The fact that there is not a “one size fits all” market
approach to resolving all development problems has become very
apparent with economic globalization. But there are some constants:
- Economic freedom creates space for entrepreneurship and discovery;
- Economic freedom generates increased wealth, which is utilized
to purchase greater health and well‑being
- Human rights, property rights, freedom of the press come from
having economic freedom–indeed, freedom of the press is
a consequence of being able to own your own press in the first
place! (Chile’s dictator Pinochet granted freedom of the
press–but the government controlled access to the paper.)
Ubuntu
So, in concluding, how does culture impact these relationships?
The hope of globalization (for those of us who are social optimists)
was the development of robust societies around the world through
economic and cultural exchange. Such hopes were probably best captured
in the Jubilee 2000 initiatives, through which the Global South
sought debt relief from countries of the Global North–the
Have‑Nots asking the Haves to join together in healing the
global family.
But robust societies cannot arise out of nothing, and economic
theories alone cannot provide the fix. Thus, we might speak of
a “comparative cultural advantage,” when we consider
that cultures grounded in religious and social values that
promote social cohesion will serve to lower the social costs
in maintaining economic development; that is, where there is a
civic culture, people will work together to make change happen.
Coercion will not be necessary. We may not all love or understand
each other, but those cultures grounded in value‑sets that
affirm the worth of individual human beings and the significance
of the other, and that respect the importance of the community
will stand a greater chance of successfully navigating a course
to well-being.
Africans in the Southern cone have a name for this: it is called ubuntu,
and it is the acknowledgment that “I exist because you are.” One
of the presenters at our CURA seminar was Pete Boettke, a libertarian economist,
Professor for the Study of Capitalism at George Mason University in Washington,
D.C. Because of his work with economic development in Eastern Europe and Russia,
which seek development in the absence of institutions and infrastructure, social
capital, and business leadership, he was called in to assess the post-Katrina
debacle in New Orleans. While New Orleans had a governmental culture that was
itself hostile to business and investment– rule of law was “somewhat
compromised,” graft and corruption were rampant–he
was astonished at the rich civic culture he encountered at the
level of the people he interviewed. The folks responsible for evacuating
over 100,000 people stranded in the floodwaters after the levees
broke were Vietnamese Catholics and Baptist church members, who
risked their own lives to help thousands of strangers.
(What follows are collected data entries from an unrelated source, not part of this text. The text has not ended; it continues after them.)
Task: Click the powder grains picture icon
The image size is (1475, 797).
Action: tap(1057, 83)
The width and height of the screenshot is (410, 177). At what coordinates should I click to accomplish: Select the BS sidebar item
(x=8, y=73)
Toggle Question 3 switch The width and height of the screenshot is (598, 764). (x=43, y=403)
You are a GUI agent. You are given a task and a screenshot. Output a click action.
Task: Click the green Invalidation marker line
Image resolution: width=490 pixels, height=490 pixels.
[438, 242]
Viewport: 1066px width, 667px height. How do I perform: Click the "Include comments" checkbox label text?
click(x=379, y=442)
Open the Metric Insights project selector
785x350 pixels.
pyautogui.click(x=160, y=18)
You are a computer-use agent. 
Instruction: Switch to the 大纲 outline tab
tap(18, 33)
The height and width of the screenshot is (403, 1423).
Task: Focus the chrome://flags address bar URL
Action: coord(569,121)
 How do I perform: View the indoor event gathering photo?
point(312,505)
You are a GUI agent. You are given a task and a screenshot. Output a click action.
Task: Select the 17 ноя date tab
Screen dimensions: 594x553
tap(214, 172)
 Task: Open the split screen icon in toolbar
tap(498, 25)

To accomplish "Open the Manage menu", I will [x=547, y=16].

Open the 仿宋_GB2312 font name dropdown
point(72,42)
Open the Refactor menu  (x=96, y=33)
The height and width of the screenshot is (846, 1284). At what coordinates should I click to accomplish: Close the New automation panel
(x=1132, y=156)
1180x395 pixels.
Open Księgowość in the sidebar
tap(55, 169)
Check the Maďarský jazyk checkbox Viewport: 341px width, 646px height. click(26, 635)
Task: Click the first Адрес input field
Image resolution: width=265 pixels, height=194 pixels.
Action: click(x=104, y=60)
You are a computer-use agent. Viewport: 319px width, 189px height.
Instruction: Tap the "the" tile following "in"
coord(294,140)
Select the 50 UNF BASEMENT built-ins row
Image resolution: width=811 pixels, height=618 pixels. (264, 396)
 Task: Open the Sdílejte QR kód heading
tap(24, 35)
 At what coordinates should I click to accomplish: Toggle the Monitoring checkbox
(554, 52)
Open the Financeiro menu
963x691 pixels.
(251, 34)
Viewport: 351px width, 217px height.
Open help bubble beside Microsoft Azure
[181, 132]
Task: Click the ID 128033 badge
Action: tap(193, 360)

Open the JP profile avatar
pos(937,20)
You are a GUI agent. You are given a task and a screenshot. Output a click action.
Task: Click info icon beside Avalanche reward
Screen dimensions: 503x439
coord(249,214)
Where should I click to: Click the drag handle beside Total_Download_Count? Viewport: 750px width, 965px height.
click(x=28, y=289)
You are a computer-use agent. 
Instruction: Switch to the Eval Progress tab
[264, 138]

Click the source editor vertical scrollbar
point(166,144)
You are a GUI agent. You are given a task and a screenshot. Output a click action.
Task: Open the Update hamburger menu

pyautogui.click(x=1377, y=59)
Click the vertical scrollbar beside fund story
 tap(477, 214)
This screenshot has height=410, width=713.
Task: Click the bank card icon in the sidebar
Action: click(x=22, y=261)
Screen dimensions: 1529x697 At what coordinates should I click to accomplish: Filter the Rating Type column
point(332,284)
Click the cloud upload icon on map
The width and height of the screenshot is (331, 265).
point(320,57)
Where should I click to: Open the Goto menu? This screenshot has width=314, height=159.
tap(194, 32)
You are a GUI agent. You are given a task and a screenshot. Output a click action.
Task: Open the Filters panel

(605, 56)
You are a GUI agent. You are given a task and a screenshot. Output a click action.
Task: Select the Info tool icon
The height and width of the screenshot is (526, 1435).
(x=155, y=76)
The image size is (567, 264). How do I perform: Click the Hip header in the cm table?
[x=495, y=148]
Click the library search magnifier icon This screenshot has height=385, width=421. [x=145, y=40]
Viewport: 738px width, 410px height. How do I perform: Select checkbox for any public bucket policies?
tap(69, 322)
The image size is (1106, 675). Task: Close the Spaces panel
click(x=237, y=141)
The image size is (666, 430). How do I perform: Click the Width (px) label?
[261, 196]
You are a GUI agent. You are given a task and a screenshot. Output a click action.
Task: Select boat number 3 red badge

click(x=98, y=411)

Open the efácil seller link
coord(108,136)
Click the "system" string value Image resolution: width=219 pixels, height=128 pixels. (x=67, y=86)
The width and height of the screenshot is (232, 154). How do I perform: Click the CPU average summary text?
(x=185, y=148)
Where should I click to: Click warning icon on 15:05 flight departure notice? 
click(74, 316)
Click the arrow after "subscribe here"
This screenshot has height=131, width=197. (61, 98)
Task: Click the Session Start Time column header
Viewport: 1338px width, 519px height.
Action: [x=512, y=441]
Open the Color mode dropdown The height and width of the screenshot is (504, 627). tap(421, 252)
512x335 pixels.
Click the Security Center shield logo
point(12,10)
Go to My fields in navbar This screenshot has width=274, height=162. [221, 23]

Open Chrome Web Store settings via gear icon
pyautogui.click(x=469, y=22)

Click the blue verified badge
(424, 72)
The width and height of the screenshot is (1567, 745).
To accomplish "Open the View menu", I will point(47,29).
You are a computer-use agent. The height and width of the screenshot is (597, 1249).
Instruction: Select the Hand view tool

This was
in stark contrast to what he had observed in the former Communist
states, wherein survival over the past seventy years resulted in
a complete focus on “taking care of myself” an attitude
that still prevails–and retards recovery and development.
I think the Africans have it right: call it Wisdom from the Ages.
The first real globalization began on their continent when the
first humans began spreading out into the rest of the world tens
of thousands of years ago. The only way our newly re‑globalized
world can succeed in the 21st Century is if we understand it through
the concept of ubuntu: I exist because you are.